START Source data

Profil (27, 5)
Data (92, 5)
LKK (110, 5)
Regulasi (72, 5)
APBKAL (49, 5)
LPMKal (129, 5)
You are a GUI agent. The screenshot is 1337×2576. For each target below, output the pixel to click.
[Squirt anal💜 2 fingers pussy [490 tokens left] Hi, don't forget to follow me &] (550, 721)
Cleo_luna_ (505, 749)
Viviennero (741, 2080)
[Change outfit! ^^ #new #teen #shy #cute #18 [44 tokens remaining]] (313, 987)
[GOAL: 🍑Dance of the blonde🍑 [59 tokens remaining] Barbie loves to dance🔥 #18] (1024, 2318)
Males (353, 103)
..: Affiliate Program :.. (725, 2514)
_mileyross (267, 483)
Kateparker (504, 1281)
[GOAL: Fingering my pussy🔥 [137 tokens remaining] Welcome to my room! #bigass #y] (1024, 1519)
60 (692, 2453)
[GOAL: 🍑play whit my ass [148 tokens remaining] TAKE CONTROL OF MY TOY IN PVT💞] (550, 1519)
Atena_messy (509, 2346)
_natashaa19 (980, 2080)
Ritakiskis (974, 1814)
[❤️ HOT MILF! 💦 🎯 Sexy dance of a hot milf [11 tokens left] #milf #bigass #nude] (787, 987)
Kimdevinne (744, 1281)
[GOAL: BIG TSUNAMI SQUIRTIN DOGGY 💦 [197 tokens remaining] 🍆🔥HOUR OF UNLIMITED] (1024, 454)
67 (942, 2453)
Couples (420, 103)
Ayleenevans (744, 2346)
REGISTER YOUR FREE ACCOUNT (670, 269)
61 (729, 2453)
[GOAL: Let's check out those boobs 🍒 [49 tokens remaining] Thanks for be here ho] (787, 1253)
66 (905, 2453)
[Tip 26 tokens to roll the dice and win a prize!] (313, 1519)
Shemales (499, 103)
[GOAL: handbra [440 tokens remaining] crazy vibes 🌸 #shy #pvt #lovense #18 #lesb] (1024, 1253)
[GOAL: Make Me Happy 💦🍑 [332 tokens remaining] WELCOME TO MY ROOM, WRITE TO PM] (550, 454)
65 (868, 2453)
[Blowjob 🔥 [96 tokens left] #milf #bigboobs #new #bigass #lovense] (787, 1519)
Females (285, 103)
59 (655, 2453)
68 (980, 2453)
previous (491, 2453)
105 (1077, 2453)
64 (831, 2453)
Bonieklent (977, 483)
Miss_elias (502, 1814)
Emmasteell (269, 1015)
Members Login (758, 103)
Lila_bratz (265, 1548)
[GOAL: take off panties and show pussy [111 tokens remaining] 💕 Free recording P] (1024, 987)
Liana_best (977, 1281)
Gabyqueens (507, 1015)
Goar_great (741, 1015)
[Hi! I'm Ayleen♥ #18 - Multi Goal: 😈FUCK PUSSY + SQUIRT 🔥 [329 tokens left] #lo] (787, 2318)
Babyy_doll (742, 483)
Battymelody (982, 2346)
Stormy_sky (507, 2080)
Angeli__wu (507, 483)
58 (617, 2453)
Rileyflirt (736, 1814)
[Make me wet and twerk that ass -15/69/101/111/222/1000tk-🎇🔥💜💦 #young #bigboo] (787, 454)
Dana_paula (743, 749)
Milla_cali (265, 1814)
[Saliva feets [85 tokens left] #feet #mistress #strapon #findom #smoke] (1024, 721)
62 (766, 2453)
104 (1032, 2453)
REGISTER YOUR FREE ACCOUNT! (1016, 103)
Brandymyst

END Source data

* What you need to do: Where a line in the listing above includes the string "bigass", copy that line.

* Solution:
[GOAL: Fingering my pussy🔥 [137 tokens remaining] Welcome to my room! #bigass #y] (1024, 1519)
[❤️ HOT MILF! 💦 🎯 Sexy dance of a hot milf [11 tokens left] #milf #bigass #nude] (787, 987)
[Blowjob 🔥 [96 tokens left] #milf #bigboobs #new #bigass #lovense] (787, 1519)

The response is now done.